* _What to produce_
Copy word for word the lines of the records below, beginning at the one with "Given: Click the Billing icon in sidebar" and finishing at the one with "Image resolution: width=401", ends included, but none of the pictures.

Saved entries
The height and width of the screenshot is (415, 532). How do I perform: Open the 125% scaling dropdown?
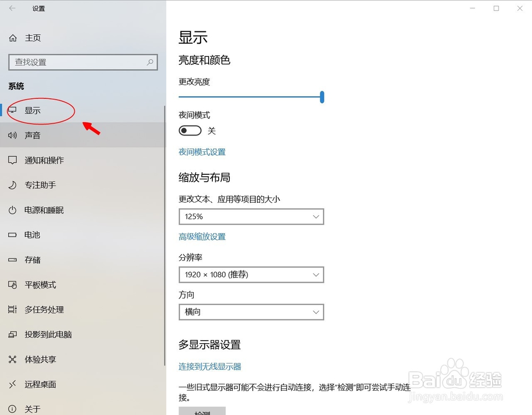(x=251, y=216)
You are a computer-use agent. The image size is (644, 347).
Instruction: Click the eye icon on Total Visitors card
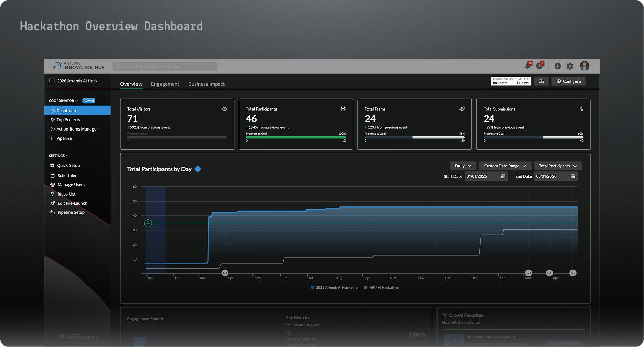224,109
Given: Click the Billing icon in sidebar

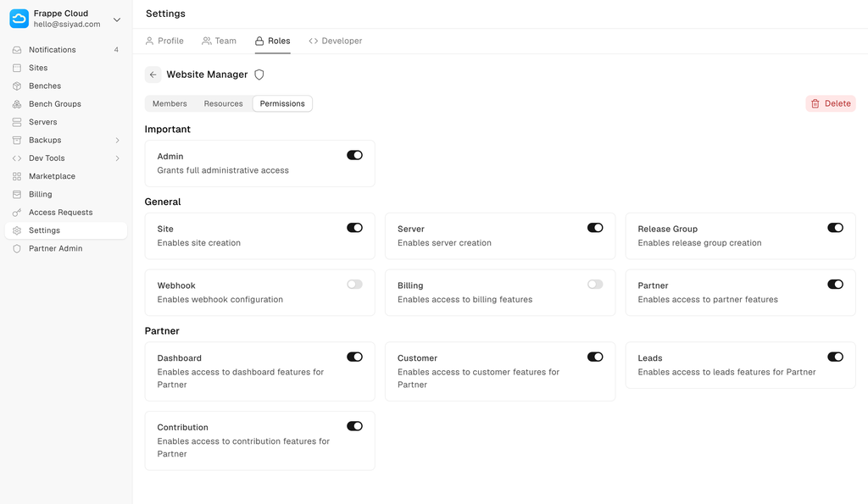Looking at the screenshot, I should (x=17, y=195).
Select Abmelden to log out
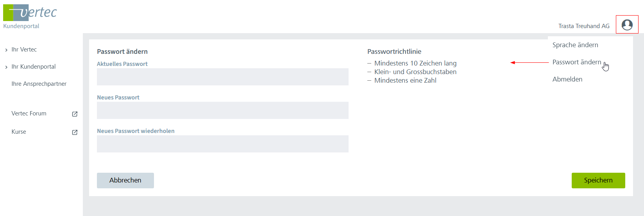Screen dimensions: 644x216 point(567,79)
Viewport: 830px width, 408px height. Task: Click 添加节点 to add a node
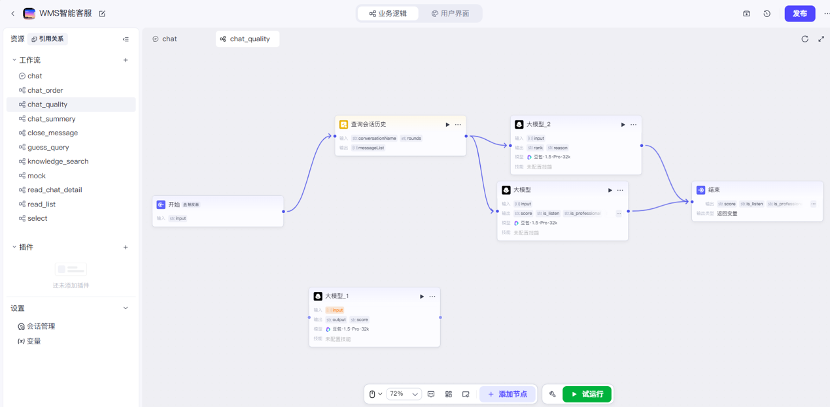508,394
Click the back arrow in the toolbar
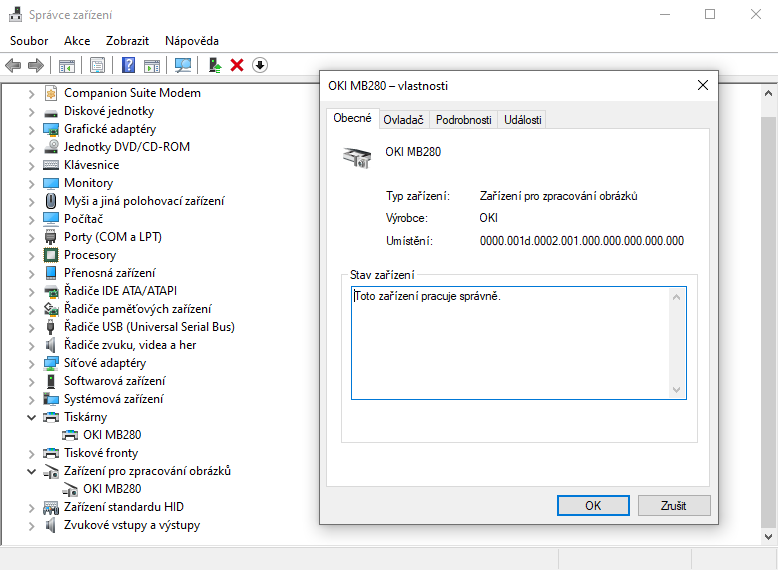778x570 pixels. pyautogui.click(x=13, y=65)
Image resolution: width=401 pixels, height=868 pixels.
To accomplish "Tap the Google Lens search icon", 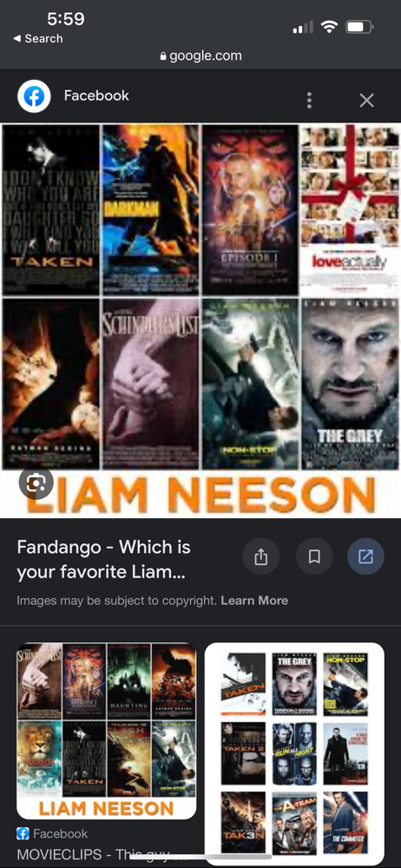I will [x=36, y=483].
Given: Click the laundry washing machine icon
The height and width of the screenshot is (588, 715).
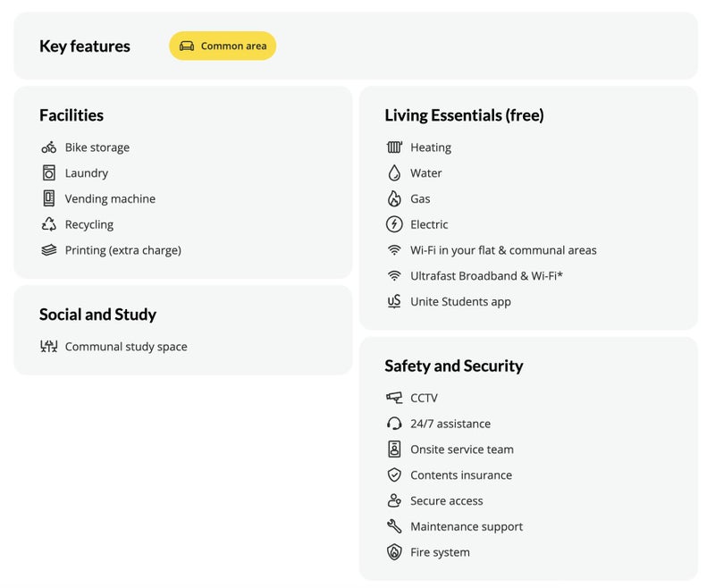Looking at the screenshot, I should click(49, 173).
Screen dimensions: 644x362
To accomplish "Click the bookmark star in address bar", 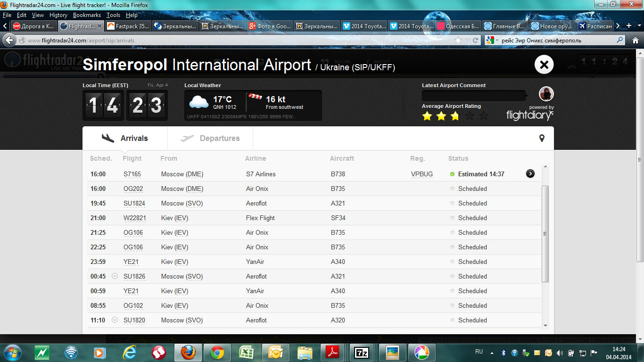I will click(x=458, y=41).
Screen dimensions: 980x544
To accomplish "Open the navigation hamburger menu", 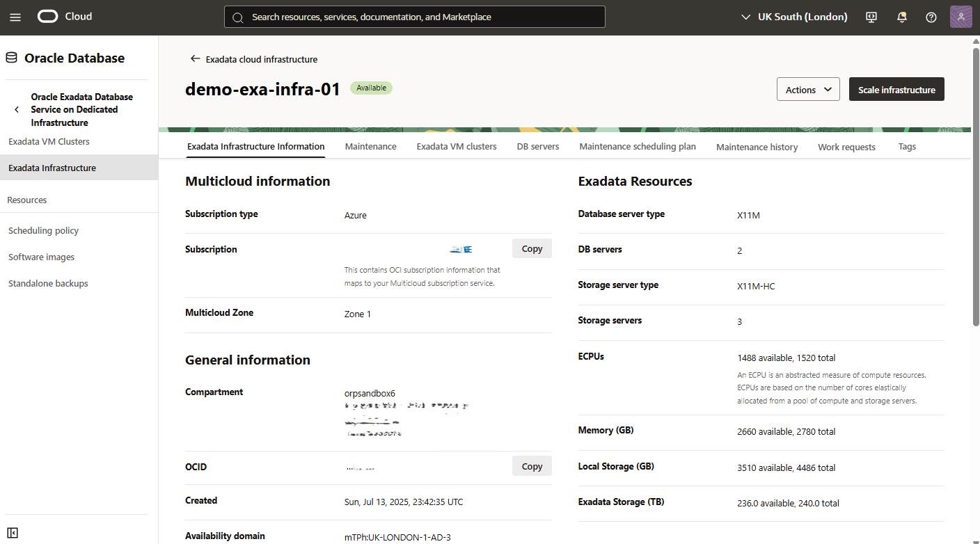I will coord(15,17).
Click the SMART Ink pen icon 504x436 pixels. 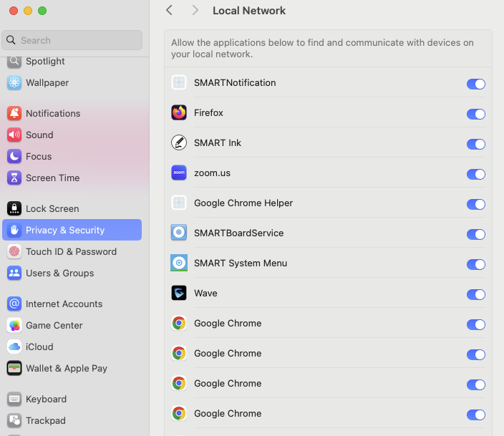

* _Response for this exercise_
Given: Click the Billing icon in sidebar

Looking at the screenshot, I should (x=17, y=195).
Select Abmelden to log out
Screen dimensions: 644x216 point(567,79)
Viewport: 830px width, 408px height. Task: Click 添加节点 to add a node
508,394
Click the back arrow in the toolbar
778x570 pixels. pyautogui.click(x=13, y=65)
Image resolution: width=401 pixels, height=868 pixels.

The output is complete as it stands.